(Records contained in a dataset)
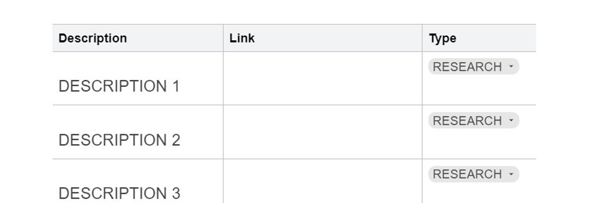
Task: Click the dropdown arrow in DESCRIPTION 1 row
Action: tap(511, 67)
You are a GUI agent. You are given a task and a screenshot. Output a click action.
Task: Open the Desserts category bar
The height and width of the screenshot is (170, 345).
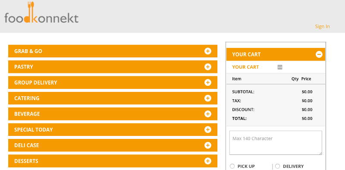coord(113,161)
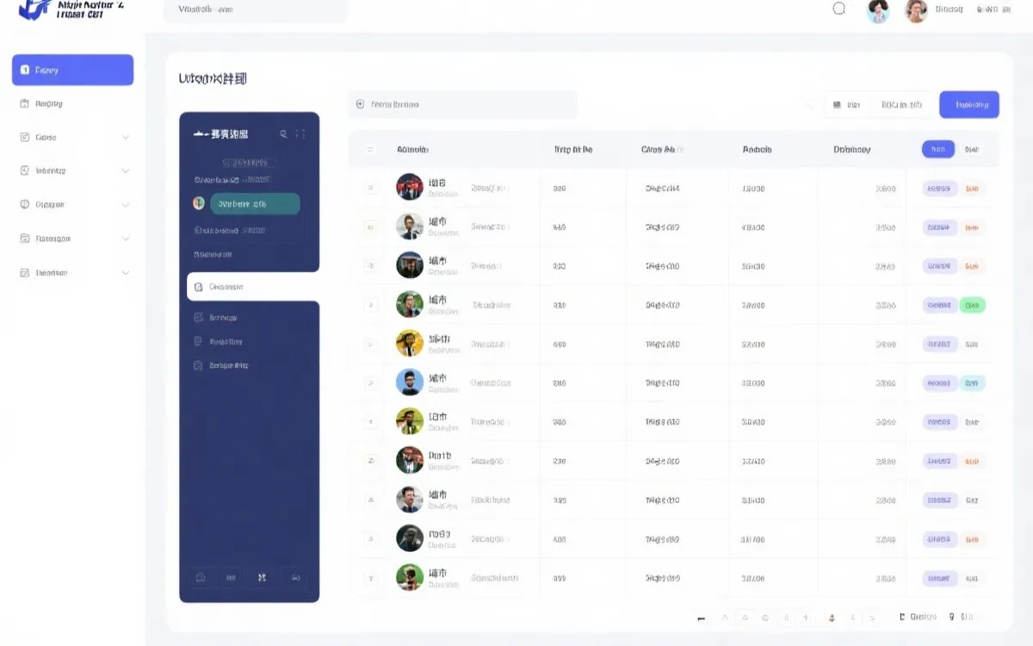Image resolution: width=1033 pixels, height=646 pixels.
Task: Tick the select-all checkbox in table header
Action: tap(371, 150)
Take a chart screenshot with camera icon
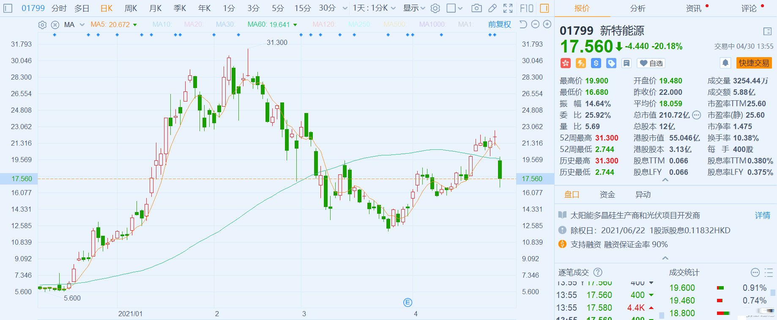777x320 pixels. click(x=476, y=8)
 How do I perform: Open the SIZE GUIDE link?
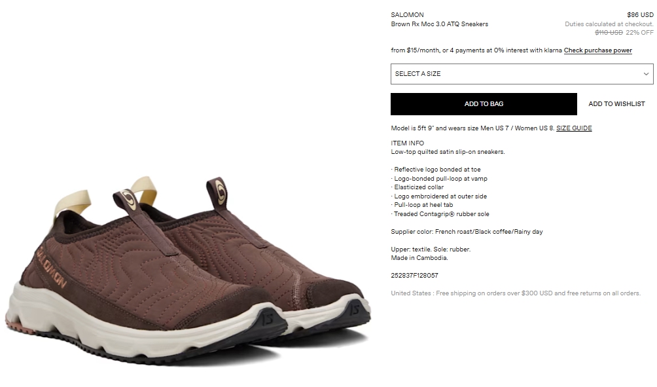[574, 128]
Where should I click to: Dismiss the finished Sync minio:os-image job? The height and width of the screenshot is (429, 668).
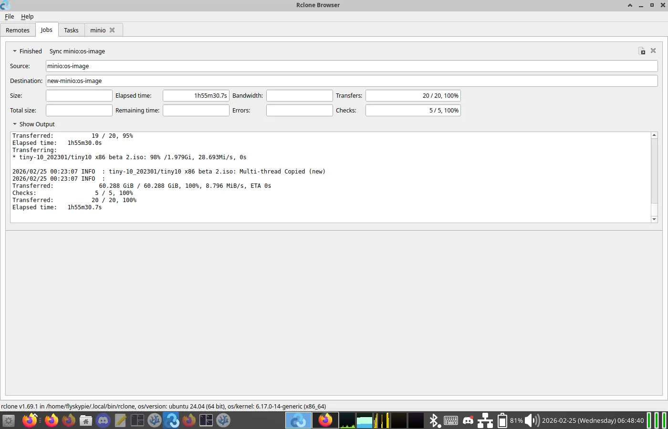coord(653,51)
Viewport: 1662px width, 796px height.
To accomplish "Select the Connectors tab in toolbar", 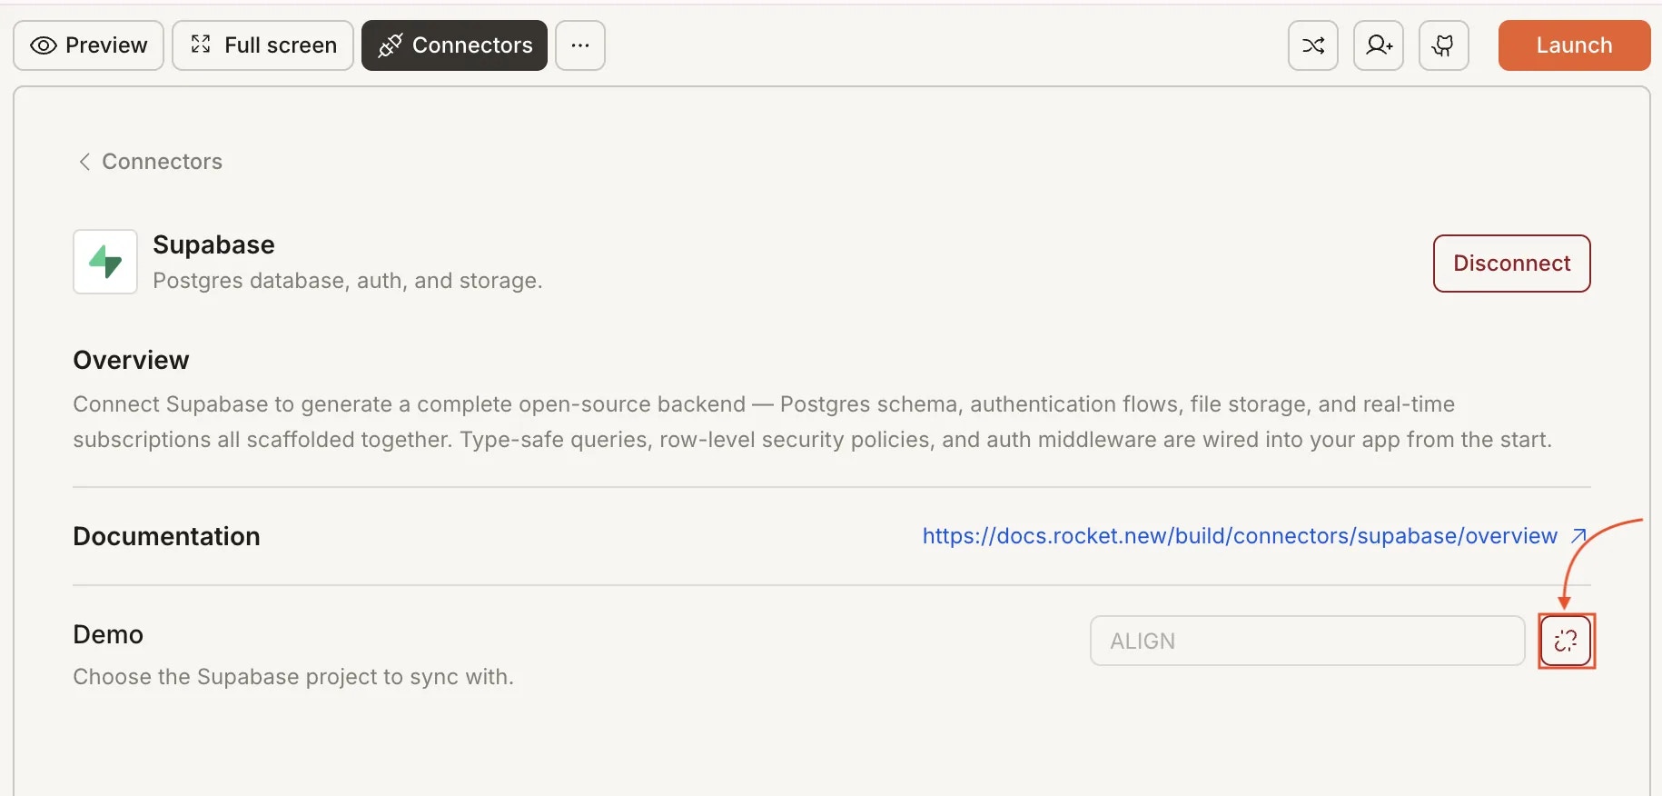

■ **TASK DIRECTIONS**: Quote exactly, and only, the lines from the line containing "Where should I" through the final line of the records above, both included, omitting any pictures.

■ **EXERCISE SOLUTION**:
Where should I click to: Dismiss the finished Sync minio:os-image job? The height and width of the screenshot is (429, 668).
coord(653,51)
Viewport: 1662px width, 796px height.
To accomplish "Select the Connectors tab in toolbar", 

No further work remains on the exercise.